▸ **Data records**

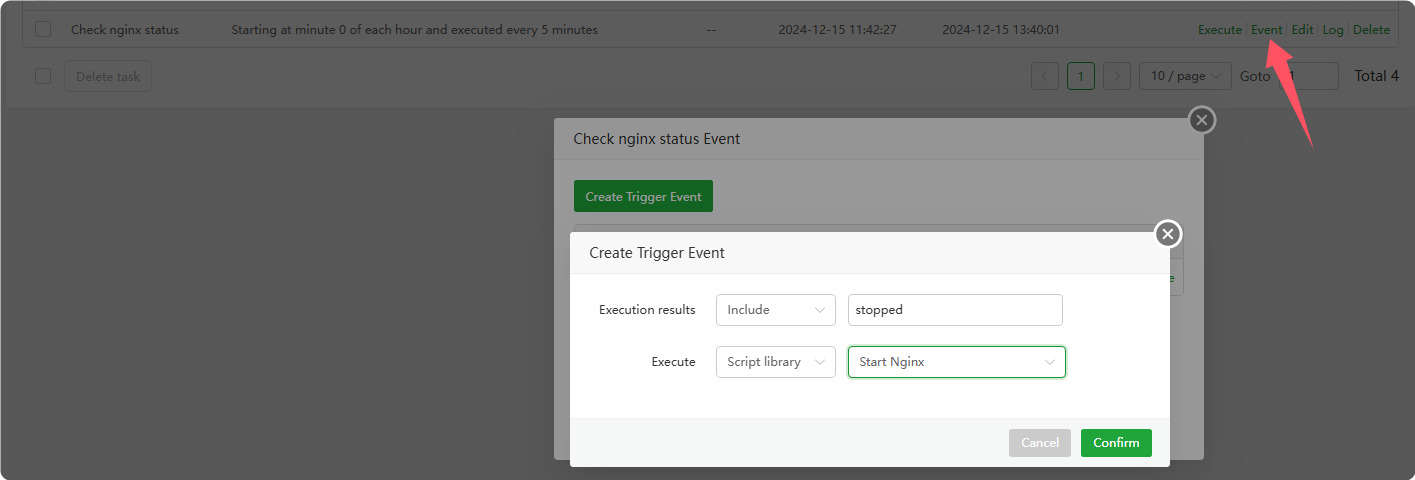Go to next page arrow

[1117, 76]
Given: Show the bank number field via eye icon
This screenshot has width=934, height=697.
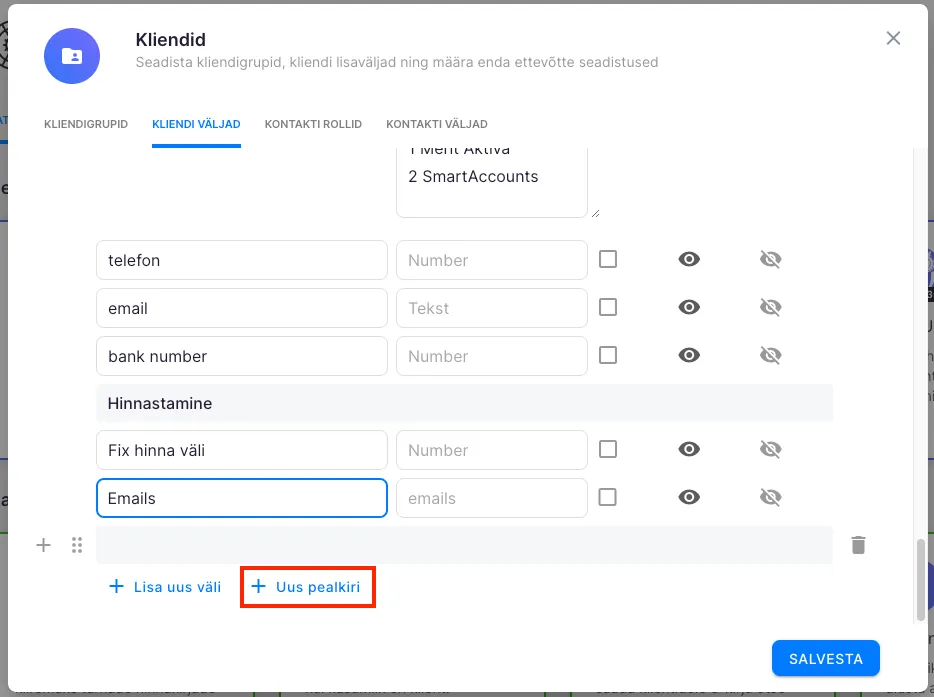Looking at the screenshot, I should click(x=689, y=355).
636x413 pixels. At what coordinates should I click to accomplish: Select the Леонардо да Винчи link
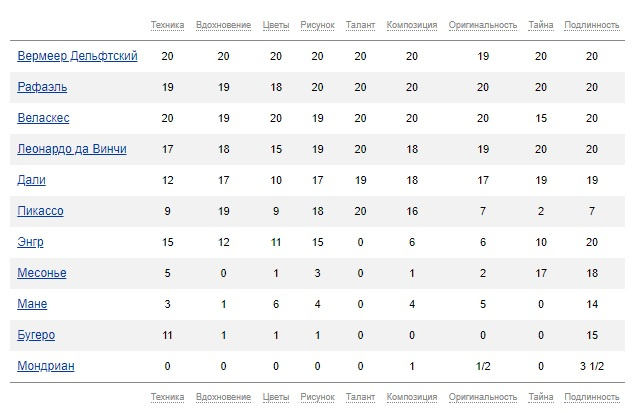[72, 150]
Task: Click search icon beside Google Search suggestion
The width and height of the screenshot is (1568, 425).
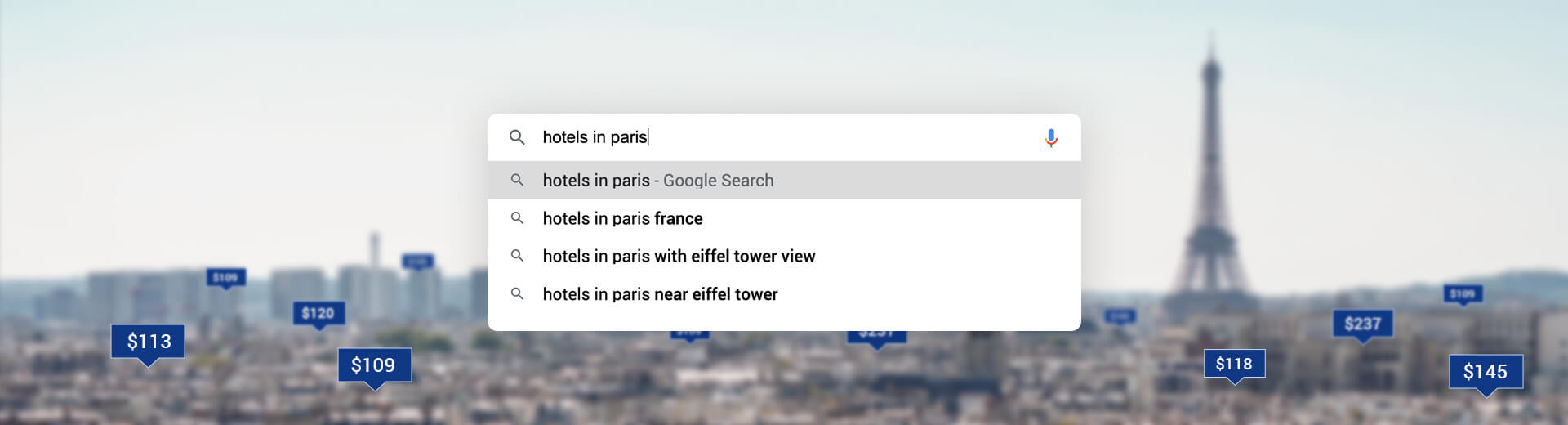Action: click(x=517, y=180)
==
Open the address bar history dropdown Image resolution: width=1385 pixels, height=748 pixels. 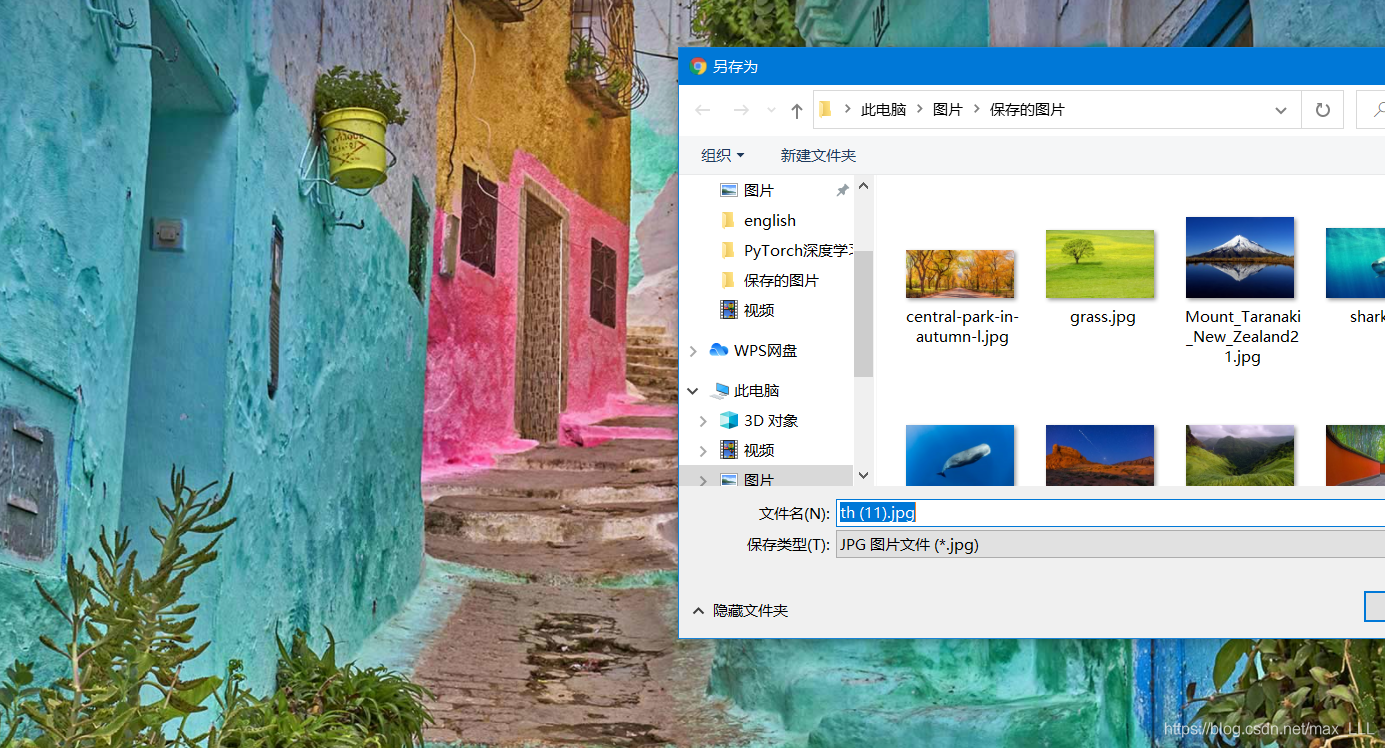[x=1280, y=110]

▸ **The task**
Count each line of the material above that holds the word "icon", and state the total with no other text.

▸ **Result for this exercise**
2